==== RECORDS FOR THE TASK ====
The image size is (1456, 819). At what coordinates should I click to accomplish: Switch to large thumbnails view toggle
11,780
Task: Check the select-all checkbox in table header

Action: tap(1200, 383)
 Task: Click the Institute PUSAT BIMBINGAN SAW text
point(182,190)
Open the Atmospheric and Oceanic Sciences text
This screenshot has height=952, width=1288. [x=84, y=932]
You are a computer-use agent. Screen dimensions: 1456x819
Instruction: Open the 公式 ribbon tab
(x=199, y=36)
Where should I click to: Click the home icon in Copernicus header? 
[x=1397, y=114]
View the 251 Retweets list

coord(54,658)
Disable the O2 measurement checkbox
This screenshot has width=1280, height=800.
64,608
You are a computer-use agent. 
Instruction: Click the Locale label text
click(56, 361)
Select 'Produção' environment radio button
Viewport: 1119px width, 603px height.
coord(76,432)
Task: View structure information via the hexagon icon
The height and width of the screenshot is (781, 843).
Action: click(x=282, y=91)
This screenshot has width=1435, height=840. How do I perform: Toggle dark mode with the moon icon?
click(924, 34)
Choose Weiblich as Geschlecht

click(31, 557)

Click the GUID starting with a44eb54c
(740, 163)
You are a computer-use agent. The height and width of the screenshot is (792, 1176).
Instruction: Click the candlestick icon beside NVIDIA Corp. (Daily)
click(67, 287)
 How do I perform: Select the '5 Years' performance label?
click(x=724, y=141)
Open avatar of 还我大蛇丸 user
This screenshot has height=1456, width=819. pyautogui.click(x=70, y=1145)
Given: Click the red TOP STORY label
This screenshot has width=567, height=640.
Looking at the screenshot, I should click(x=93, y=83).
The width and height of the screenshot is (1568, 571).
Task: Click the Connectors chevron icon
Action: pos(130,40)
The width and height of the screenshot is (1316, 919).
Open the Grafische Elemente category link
====
### GOAL
Repeat the rows above verbatim, from the line that contains "Open the Atmospheric" through the line that contains "Action: click(x=282, y=91)", including both of those lines.

### FULL RESPONSE
Open the Atmospheric and Oceanic Sciences text
This screenshot has height=952, width=1288. [x=84, y=932]
You are a computer-use agent. Screen dimensions: 1456x819
Instruction: Open the 公式 ribbon tab
(x=199, y=36)
Where should I click to: Click the home icon in Copernicus header? 
[x=1397, y=114]
View the 251 Retweets list

coord(54,658)
Disable the O2 measurement checkbox
This screenshot has width=1280, height=800.
64,608
You are a computer-use agent. 
Instruction: Click the Locale label text
click(56, 361)
Select 'Produção' environment radio button
Viewport: 1119px width, 603px height.
coord(76,432)
Task: View structure information via the hexagon icon
The height and width of the screenshot is (781, 843).
Action: click(x=282, y=91)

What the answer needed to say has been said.